Mrs. Smith's defense, which rested its case today in the penalty phase of her murder trial, did what many people in this small town have wondered about for months: it called to the stand her stepfather, Beverly Russell, to accept part of the blame for the deaths of the two little boys last Oct. 25.
Mr. Russell, a former member of the executive committee of the South Carolina Republican Party and a member of the Christian Coalition, read aloud from a letter he had written to Mrs. Smith in jail in which he said that his "heart breaks for what I have done to you."
"You don't have all the guilt in this tragedy," he wrote to her, on Father's Day.
Closing arguments in the sentencing phase of the trial were expected to begin on Friday morning, and the jury was expected to get the case by the afternoon.
The same jury took just 2 1/2 hours to convict the 23-year-old Mrs. Smith of murder in the drowning of Michael, 3, and Alex, 14 months. They must now deliberate whether Mrs. Smith should be executed for that offense or be sentenced to life in prison, where she would be eligible for parole after 30 years.
Mr. Russell was one of several relatives who testified for Mrs. Smith today. Mrs. Smith refused to testify when Judge William Howard of Circuit Court told her she had the right. But the jury could still hear from her on Friday if she chooses to make an unsworn statement to it after the lawyers have finished closing arguments. No cross-examination is permitted.
The state's psychiatrist said before the trial even began that Mrs. Smith wanted to die and would sabotage her own defense if she was allowed to speak to the jury.
Mrs. Smith's lawyer, David Bruck, who has argued that she just snapped under the pressure of a crumbling personal life and a long history of depression, was paid in part by Mr. Russell, who mortgaged his home to raise the money.
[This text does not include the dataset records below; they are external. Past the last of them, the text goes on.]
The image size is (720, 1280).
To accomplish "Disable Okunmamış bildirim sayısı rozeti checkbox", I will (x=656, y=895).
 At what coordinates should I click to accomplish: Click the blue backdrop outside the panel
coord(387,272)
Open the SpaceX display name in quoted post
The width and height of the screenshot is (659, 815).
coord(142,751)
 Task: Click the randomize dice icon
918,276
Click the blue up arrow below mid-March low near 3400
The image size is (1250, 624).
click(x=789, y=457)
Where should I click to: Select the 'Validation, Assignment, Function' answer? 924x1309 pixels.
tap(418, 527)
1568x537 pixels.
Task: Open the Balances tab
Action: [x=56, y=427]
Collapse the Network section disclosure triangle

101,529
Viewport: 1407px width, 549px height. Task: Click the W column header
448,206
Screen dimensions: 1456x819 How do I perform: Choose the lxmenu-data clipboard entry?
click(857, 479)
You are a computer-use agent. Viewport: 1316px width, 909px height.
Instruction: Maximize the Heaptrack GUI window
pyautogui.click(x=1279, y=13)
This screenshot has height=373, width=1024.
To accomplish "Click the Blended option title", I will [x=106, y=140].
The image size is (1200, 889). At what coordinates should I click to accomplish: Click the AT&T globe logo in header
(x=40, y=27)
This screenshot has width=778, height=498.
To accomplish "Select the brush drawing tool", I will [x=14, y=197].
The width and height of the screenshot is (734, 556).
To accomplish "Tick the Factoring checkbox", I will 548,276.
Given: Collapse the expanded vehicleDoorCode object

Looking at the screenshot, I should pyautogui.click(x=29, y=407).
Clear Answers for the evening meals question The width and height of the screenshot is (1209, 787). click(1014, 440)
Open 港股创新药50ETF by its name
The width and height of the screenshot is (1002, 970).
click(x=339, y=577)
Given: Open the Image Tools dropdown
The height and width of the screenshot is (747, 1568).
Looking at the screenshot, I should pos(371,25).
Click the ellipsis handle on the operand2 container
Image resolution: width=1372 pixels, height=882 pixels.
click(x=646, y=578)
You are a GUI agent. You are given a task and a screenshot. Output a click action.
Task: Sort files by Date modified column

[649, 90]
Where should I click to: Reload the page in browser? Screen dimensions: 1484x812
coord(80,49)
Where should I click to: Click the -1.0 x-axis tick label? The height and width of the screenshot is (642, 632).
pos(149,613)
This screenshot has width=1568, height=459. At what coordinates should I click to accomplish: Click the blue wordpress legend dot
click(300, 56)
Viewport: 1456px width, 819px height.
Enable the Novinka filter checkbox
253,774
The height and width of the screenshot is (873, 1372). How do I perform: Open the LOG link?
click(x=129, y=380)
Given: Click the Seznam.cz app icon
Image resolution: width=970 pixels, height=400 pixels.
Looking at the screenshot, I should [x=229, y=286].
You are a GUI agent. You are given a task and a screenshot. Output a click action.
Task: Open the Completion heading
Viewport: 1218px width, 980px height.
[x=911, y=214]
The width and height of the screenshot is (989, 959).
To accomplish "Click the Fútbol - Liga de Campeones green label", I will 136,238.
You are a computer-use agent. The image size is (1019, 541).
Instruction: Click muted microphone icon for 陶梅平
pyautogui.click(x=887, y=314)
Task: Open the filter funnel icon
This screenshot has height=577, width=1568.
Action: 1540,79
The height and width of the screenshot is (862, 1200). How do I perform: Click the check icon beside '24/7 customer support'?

Mr. Russell, a tall, bulky man with silver hair, cried on the stand as he read from his letter, "Had I known what the result of my sin would be, I would have mustered the strength to behave according to my responsibility."
Mr. Russell fondled his daughter when she was 15 and kissed her in a passionate, grown-up way. He continued to do so even after he had had counseling, he testified today. Then, after her marriage to David Smith, the boys' father, he had sex with her again.
Mr. Bruck and Judy Clarke, another of Mrs. Smith's lawyers, have called witness after witness who testified that sexual molestation at the hands of a parent could lead to a lifetime of emotional damage.